Omit the pictures and return exactly the stretch of the material below from the line with "Geri Dön (180, 2549)" through the line with "Sign In (452, 14)".

Exercise input:
★ ★ ★ ★

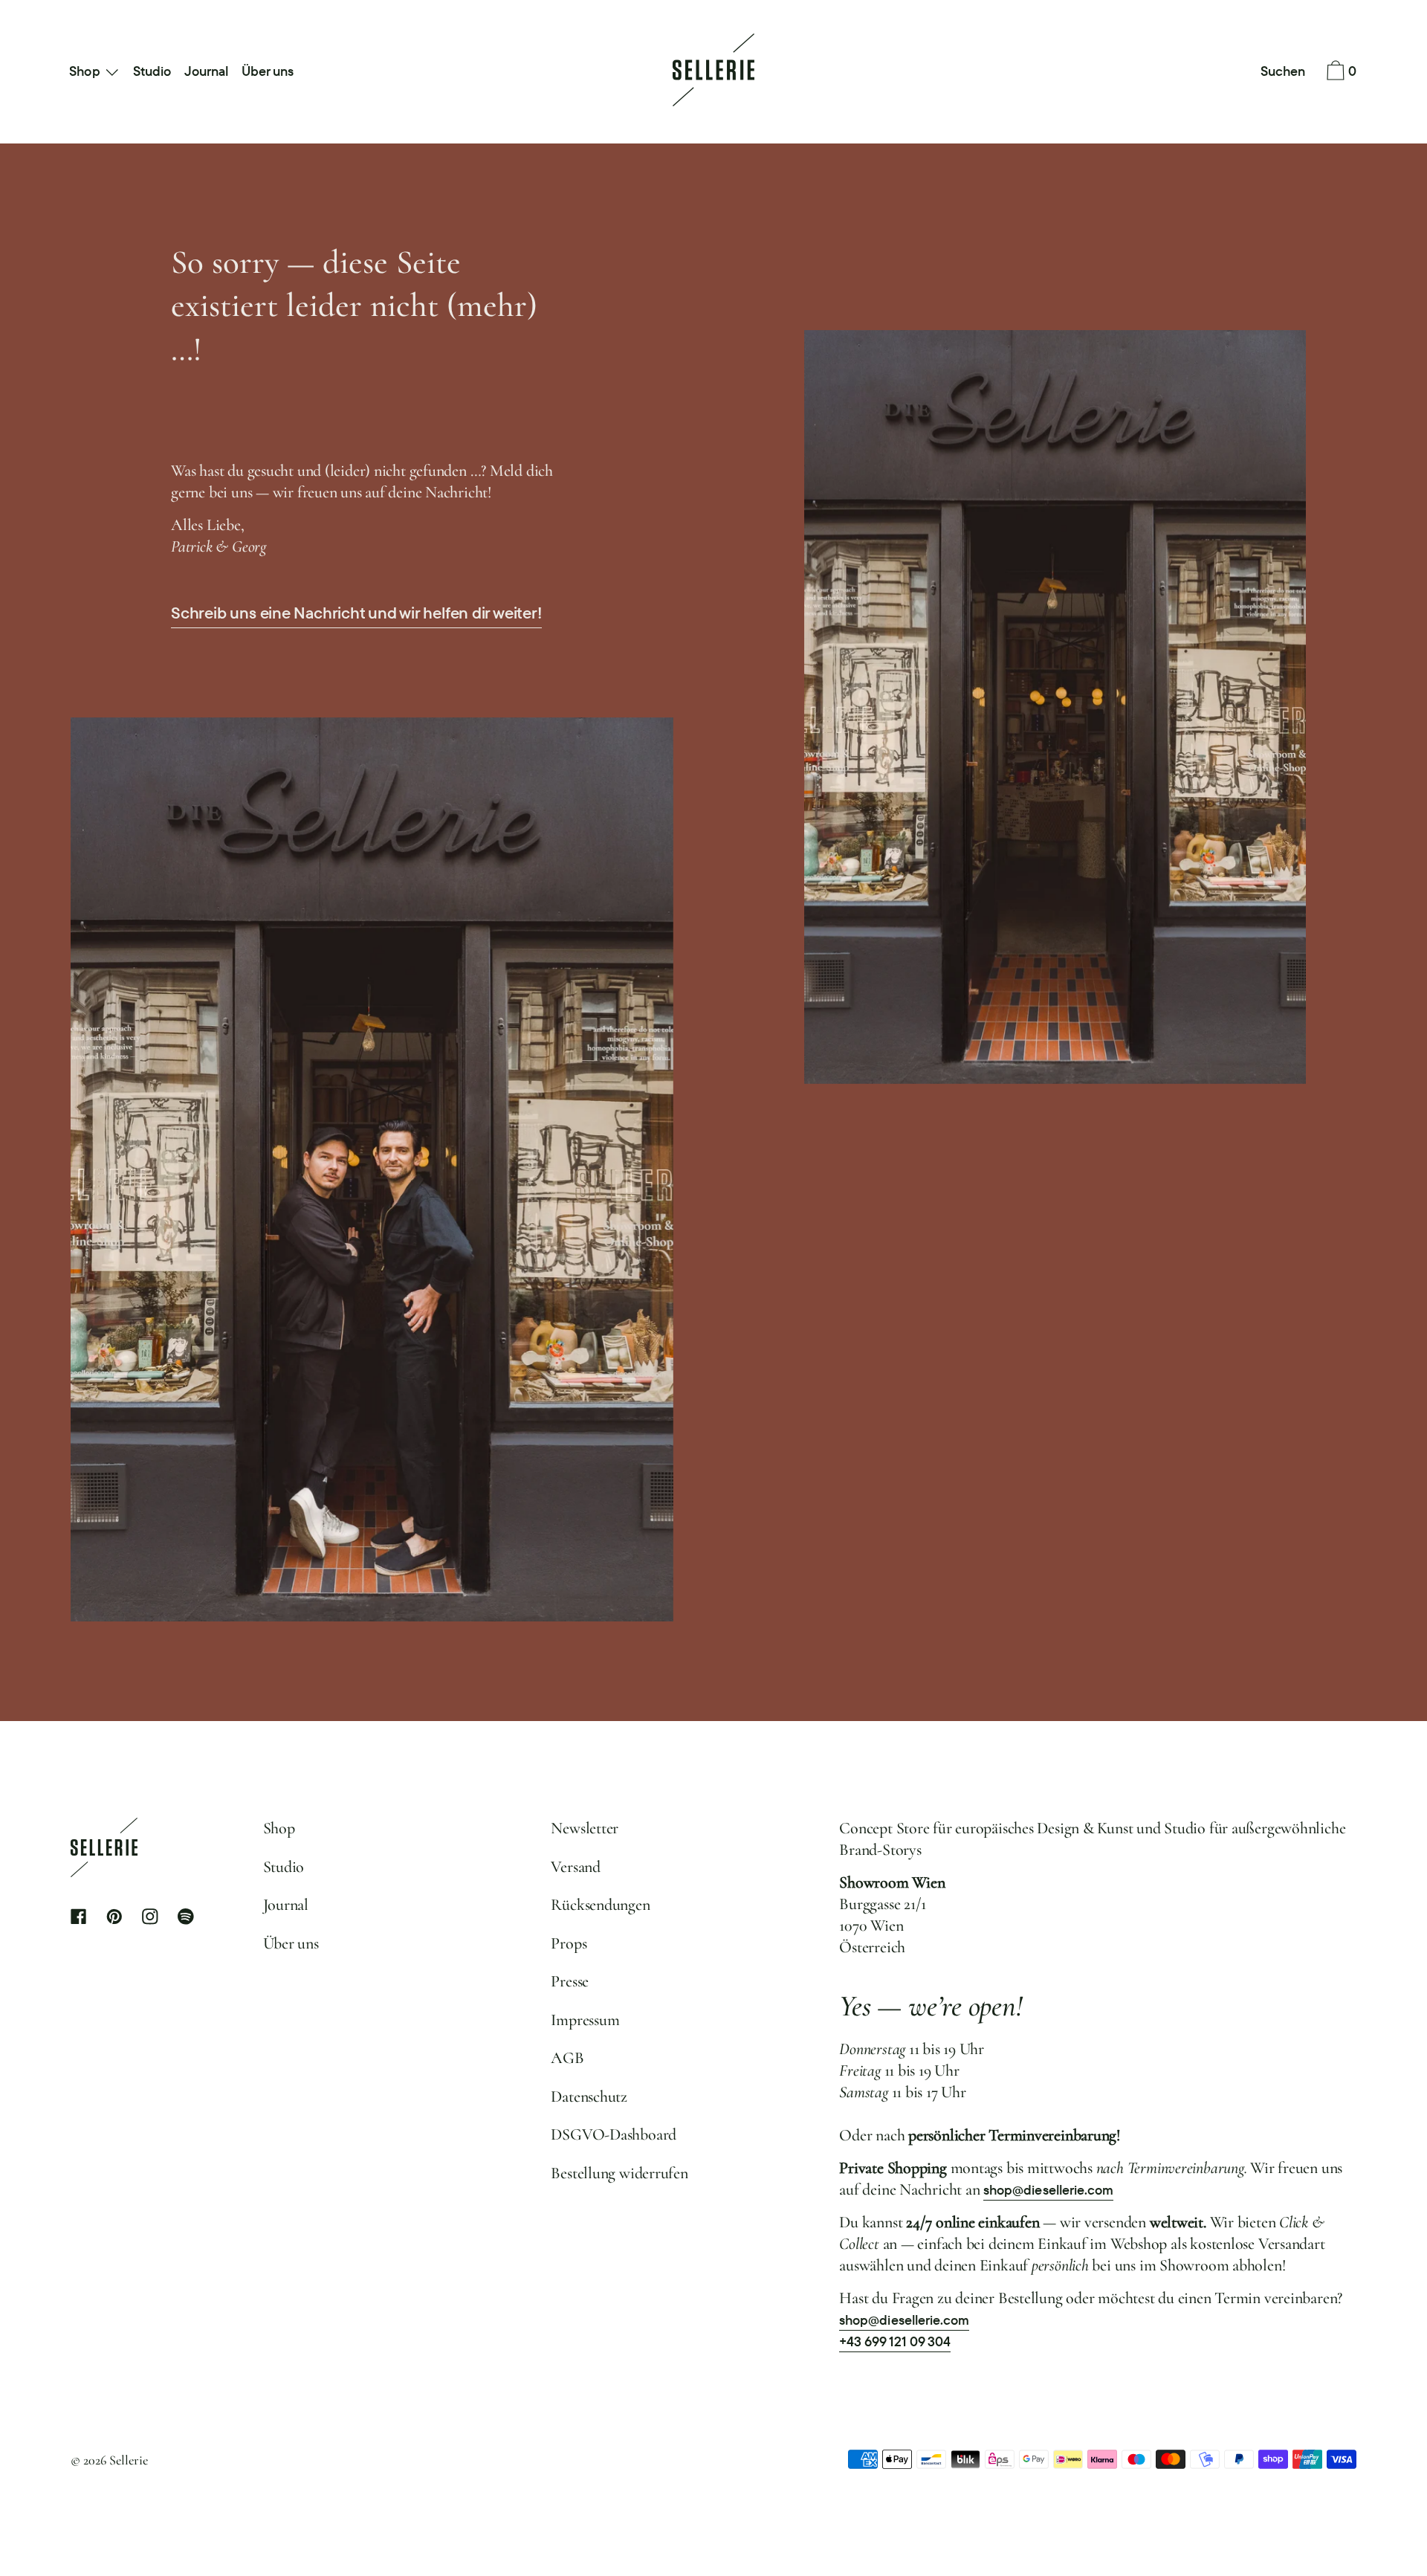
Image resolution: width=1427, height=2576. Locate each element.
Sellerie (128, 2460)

★ ★ ★ ★

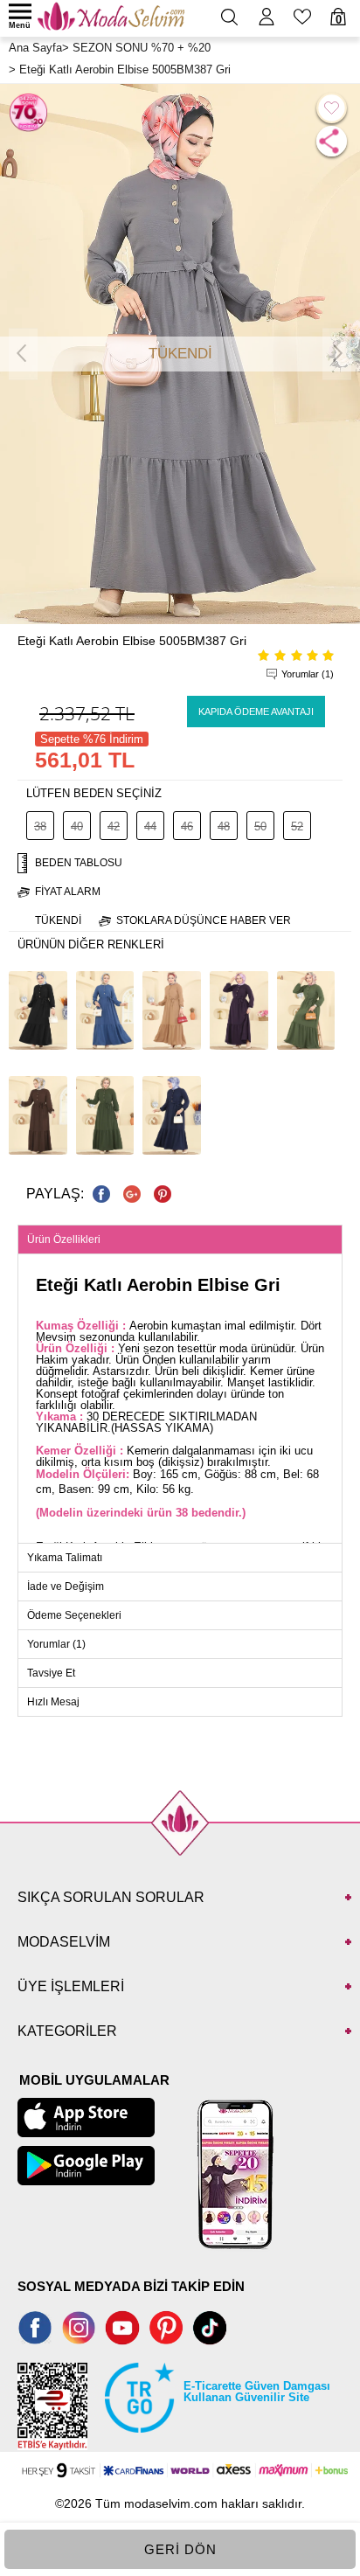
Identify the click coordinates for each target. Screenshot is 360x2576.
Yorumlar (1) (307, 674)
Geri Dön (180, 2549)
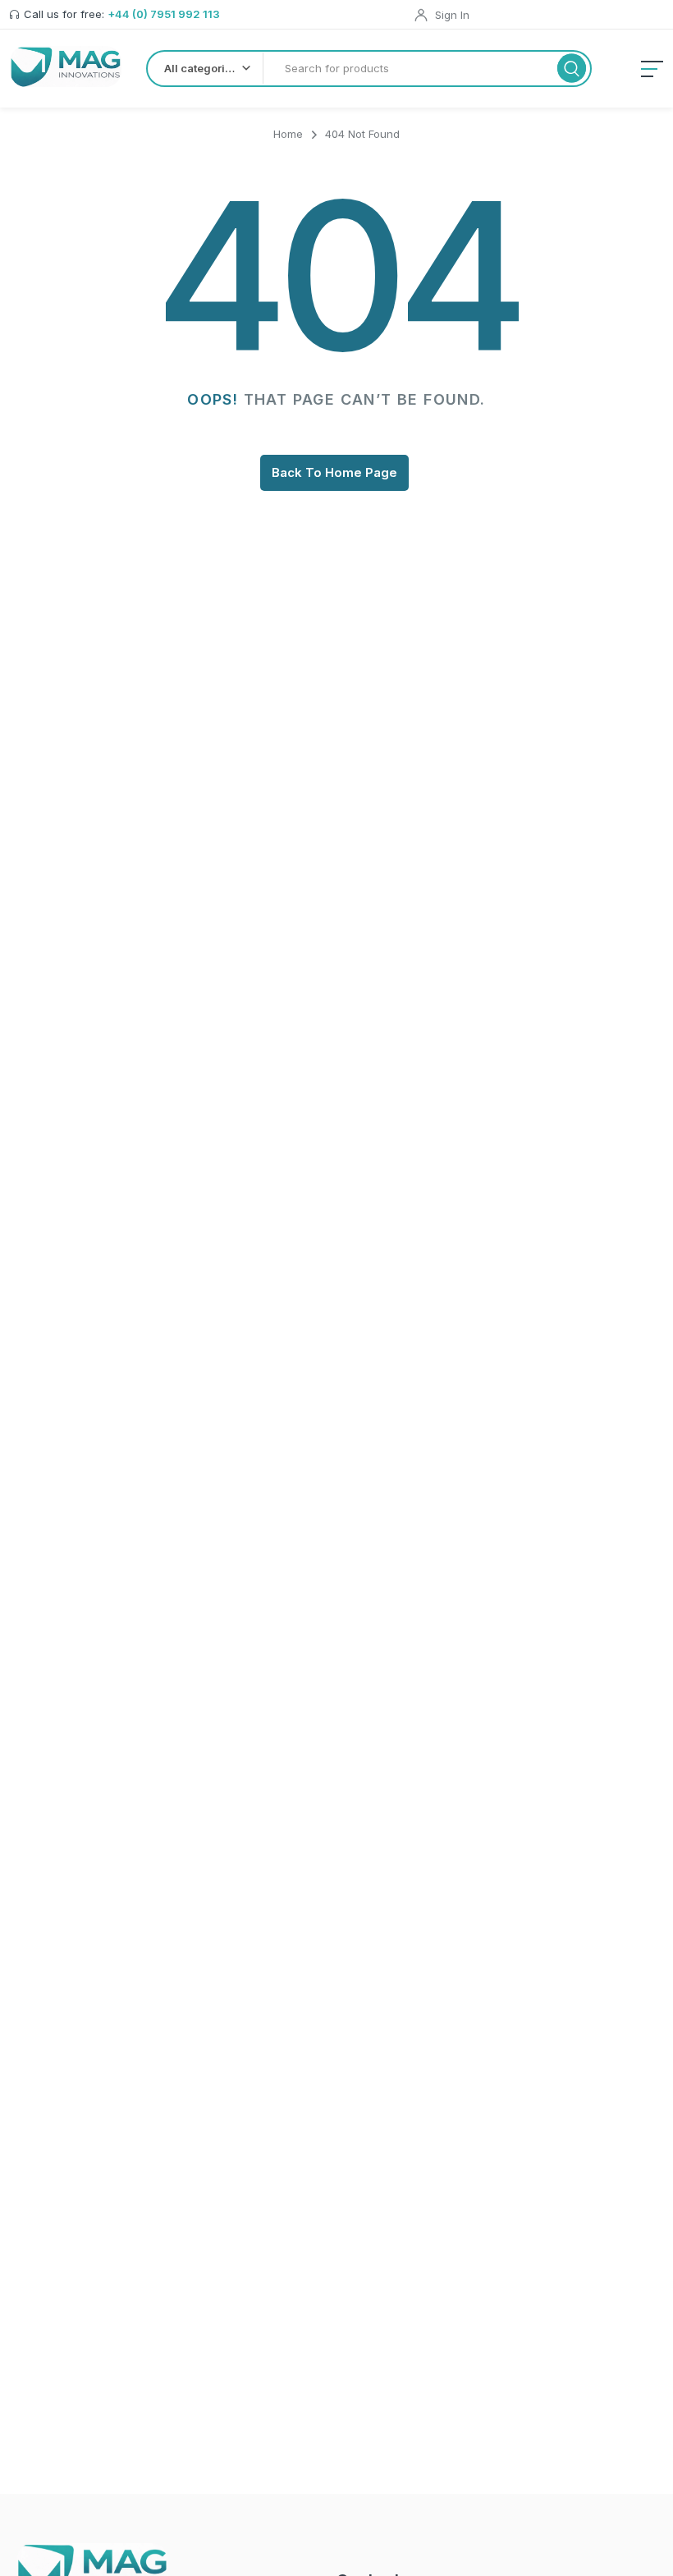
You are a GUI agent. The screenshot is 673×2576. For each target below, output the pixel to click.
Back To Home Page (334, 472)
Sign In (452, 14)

★ ★ ★ ★

Answer to the exercise:
Geri Dön (180, 2549)
You are a GUI agent. The screenshot is 673×2576. For each target below, output the pixel to click.
Back To Home Page (334, 472)
Sign In (452, 14)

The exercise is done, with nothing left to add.